WHAT YOU NEED TO DO :: Please transcribe only the lines from the one holding "The width and" through the final line of the data, both included, with no pictures.

═══ RECORD SET

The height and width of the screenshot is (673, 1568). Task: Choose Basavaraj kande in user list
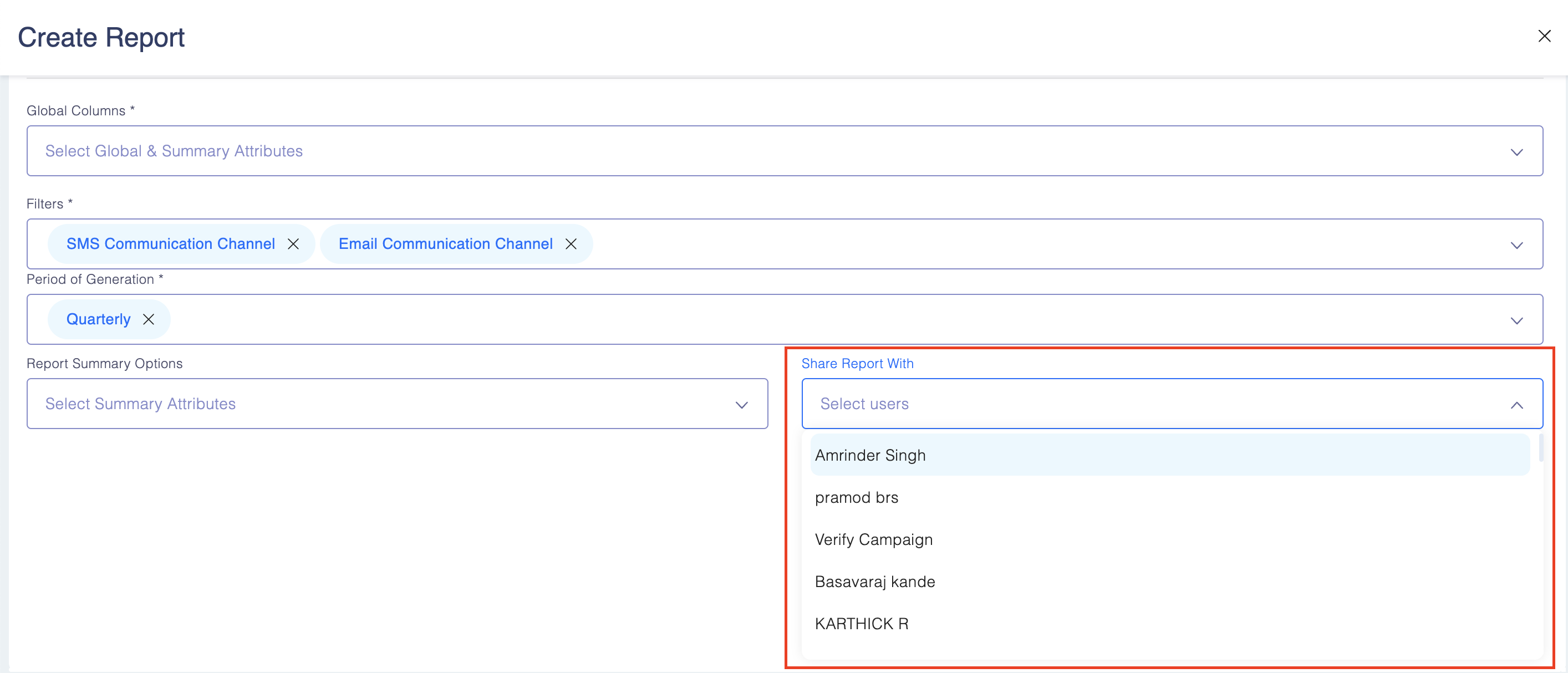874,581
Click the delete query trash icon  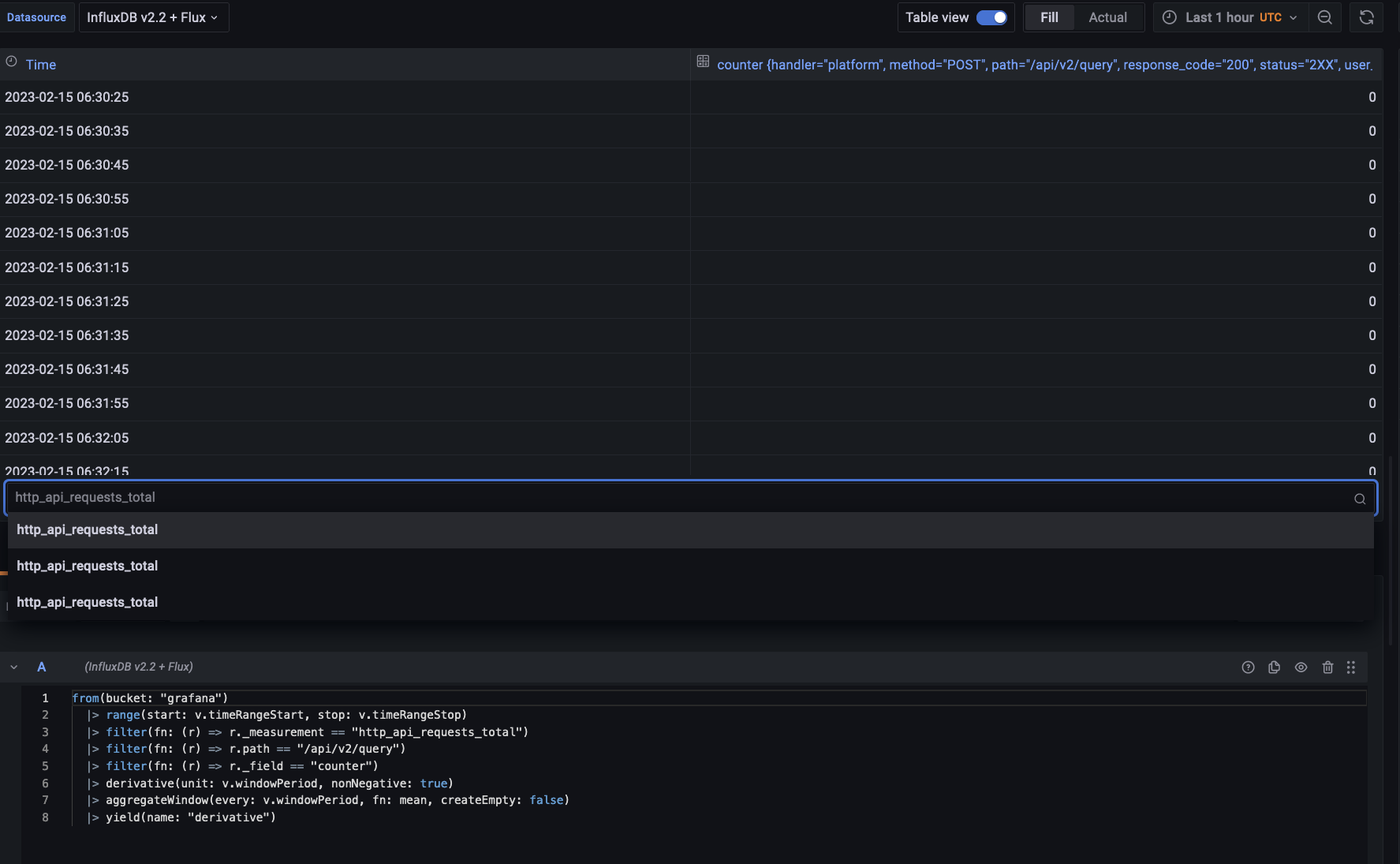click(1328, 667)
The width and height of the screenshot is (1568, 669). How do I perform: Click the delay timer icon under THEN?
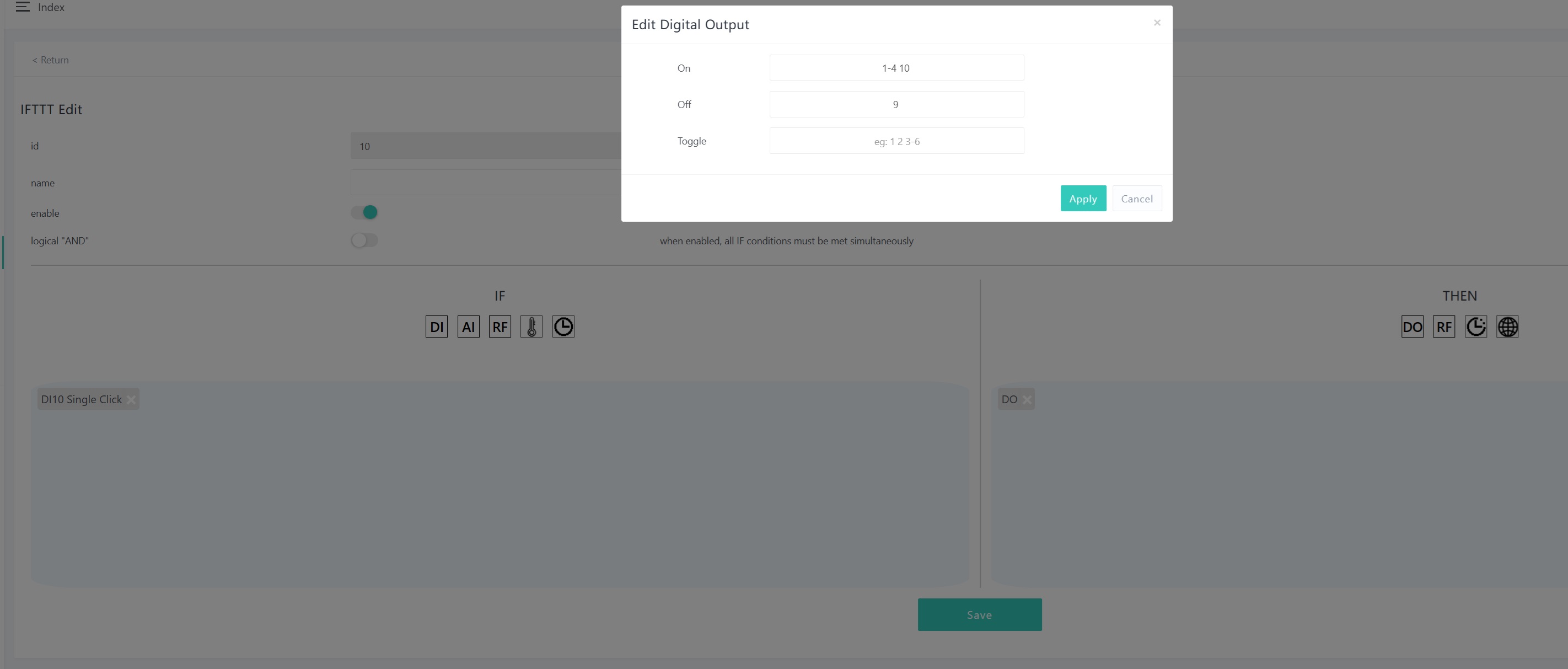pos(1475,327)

══════

OUTPUT ::
The width and height of the screenshot is (1568, 669). How do I perform: Click the delay timer icon under THEN?
pos(1475,327)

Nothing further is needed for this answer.